A proposal requiring pregnant women to get permission from their sexual partner to get an abortion on Tuesday made headway in US state of Oklahoma, where lawmakers decided to move the measure toward a full vote by the legislature.
Legislators in Oklahoma’s House of Representatives voted to consider the bill, which calls for a pregnant woman to obtain written consent of the father before getting an abortion.
“My bill just simply tries to add the father to the process and bring a father into the conversation of when abortions occur,” state Representative Justin Humphrey said during session of the legislature.
“They show up and they take part in creating the baby and then they have no say-so for nine months,” said Humphrey, who authored the proposal.

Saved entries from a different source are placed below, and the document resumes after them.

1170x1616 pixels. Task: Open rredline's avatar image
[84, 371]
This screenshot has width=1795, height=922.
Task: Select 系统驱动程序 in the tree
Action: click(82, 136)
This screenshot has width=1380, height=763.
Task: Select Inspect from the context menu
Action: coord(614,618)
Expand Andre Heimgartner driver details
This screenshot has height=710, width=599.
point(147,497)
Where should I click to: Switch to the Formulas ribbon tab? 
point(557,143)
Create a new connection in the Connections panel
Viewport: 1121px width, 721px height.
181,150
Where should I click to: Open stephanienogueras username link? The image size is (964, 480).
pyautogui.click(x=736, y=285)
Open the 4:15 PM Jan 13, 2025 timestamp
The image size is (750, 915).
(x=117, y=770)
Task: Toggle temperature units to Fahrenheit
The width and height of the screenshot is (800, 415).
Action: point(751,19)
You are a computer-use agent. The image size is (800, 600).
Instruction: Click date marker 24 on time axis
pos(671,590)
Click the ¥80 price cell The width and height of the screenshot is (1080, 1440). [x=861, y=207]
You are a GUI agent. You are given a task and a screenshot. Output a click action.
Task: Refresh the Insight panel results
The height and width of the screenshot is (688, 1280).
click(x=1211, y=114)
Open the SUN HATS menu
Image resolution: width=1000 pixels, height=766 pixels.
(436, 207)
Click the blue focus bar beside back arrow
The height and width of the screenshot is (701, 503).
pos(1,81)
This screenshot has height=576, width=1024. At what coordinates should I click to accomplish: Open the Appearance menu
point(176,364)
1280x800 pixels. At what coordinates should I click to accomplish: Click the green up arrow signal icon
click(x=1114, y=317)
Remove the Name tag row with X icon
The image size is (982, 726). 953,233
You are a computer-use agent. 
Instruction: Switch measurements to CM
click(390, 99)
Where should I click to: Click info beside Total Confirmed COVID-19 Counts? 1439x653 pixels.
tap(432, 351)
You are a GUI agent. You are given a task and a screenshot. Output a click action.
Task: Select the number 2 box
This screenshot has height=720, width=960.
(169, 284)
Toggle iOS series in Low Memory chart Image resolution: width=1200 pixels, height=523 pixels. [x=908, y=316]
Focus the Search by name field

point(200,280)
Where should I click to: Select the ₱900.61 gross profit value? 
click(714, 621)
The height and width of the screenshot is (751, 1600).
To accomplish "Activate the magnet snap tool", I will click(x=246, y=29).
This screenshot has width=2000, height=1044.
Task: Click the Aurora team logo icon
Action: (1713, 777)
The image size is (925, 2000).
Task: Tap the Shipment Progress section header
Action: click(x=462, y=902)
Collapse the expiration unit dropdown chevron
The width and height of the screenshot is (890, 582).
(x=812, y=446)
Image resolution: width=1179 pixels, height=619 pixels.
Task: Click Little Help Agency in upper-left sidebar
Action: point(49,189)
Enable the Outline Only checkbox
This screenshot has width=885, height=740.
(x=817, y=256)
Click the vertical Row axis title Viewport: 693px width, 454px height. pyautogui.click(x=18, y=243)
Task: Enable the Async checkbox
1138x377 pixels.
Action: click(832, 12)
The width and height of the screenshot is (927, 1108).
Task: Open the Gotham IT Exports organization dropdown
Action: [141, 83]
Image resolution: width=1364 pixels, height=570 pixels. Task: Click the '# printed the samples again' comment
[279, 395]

The proposal typifies efforts underway since the US presidential election in November last year, when the Republican Party took control of most state legislatures across the US, abortion rights advocates say.
“This Oklahoma bill falls into that category,” said Elizabeth Nash, a policy analyst with the New York-based Guttmacher Institute.
In December, Ohio approved a measure banning abortions after 20 weeks of pregnancy, but the governor vetoed a measure banning abortions after detection of a fetal heartbeat, which is as early as six weeks into pregnancy.
Opponents of the Oklahoma bill, formally known as HB 1441, say it would violate the US constitution and not survive challenges in court.
Women seeking abortions in Oklahoma are required to wait 72 hours and receive counseling on a link between abortion and breast cancer.
The Oklahoma measure is expected to be adopted by both houses of the legislature.